Dr. Grewal says nutritional deficiencies in the Western diet, which is “reduced in fiber content, is highly processed and has high amounts of sugar in it,” plays a role in acne because of the increased levels of inflammation in the body. Though it’s a big subject, in a nutshell, a lack of antioxidants and an increase in inflammation have been shown to increase acne. The junky diet also “destroys the gut microbiome,” leading to a leaky gut and increased inflammation throughout the body. The gut can be further compromised by antibiotic use, says Dr. Grewal, adding that antibiotic use has quadrupled in the past 40 years in westernized communities. Though antibiotic use has increased awareness, “many patients and doctors that are fast to jump on antibiotics.” (Women are prescribed antibiotics more commonly than men.) In addition, we now know that the skin’s healthy microbiome is crucial to a clear complexion.
Skincare, Makeup, and Haircare
Here’s another one exacerbated by the pandemic, says Dr. Green. “Because of Covid, people went online and bought random things they may not have used before,” and the products weren’t right for them, or they didn’t know how to use them properly. Skincare can contribute to acne for various reasons, most commonly that it can dehydrate or irritate the skin. Sunscreen can be another culprit. Women are good about their sunscreen (they’re twice as likely to slather on than men) but don’t always choose non-comedogenic ones. Dr. Green explains that women put on SPF, then sweat and apply more. “I see tons of acne from sunblock,” she says.
Makeup is another one — it won’t necessarily cause acne, but it can contribute. For starters, sleeping in makeup can clog pores and attract bacteria (the immune system reacts and, bam, breakout). Or using unclean makeup brushes or sponges. Or women with acne-prone skin not using non-comedogenic products, which are a must for these skin types to avoid breakouts.
On average, women put a dozen different products on themselves each day (compared to half that for men), which potentially means more exposure to toxins if you’re not using clean formulas.

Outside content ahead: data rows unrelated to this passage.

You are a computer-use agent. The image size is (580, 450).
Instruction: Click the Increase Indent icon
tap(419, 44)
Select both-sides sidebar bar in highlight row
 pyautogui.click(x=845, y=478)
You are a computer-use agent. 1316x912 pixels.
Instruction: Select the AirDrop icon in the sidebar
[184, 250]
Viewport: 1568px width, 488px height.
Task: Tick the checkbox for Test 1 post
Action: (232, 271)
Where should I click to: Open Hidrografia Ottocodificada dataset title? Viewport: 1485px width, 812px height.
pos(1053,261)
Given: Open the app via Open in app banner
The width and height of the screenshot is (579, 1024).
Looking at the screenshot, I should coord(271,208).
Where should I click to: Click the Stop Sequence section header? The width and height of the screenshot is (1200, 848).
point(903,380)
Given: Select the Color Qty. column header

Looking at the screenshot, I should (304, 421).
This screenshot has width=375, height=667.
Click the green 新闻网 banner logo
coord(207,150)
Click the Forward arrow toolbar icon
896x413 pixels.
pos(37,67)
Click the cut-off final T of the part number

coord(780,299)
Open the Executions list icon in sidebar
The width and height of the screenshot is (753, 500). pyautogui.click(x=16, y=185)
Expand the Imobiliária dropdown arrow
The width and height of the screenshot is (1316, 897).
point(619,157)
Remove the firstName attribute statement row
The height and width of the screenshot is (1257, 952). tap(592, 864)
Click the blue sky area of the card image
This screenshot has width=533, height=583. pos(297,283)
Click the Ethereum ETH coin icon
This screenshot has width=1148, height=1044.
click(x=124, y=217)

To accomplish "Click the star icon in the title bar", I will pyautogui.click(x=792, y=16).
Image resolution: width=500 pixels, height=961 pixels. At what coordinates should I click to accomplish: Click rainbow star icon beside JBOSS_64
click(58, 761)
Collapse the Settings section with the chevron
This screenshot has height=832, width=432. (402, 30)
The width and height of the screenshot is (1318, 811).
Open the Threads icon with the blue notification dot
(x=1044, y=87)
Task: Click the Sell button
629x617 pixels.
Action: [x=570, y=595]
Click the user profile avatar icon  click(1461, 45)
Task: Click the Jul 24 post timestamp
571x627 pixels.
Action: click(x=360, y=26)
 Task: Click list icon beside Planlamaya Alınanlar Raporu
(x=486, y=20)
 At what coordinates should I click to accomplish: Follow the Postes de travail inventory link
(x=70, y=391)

But Dr. Grewal says we can’t just look at a single product and expect to fix acne by eliminating it; we need to look at the bigger picture, including what the products may be doing to our hormones. “A lot of these products are endocrine disruptors,” she explains. “They fool your body into thinking this is a hormone and plug right into the receptor. They activate the receptors and do the same thing as estrogen would do in your body. So there’s an excess of estrogen in your body.” As mentioned above, when hormones are out of balance, that’s when we see acne.
TLDR on products: Remember that makeup, skincare, and haircare are absorbed into the body, making it important to look for clean ingredients as much as possible and properly cleanse the skin and scalp to avoid attracting harmful bacteria.
Some women are finally getting their teen acne appropriately treated, so it isn’t necessarily a new problem. “I have patients who never had their acne correctly treated when they were younger,” says Dr. Green, adding that their doctors never got to the root cause of it or had the correct tools for treating it. Or, “It could be that they were embarrassed to get treated when they were younger,” or they felt like they couldn’t afford treatment at the time. Nevertheless, Dr. Green emphasizes that acne is very common and treatable.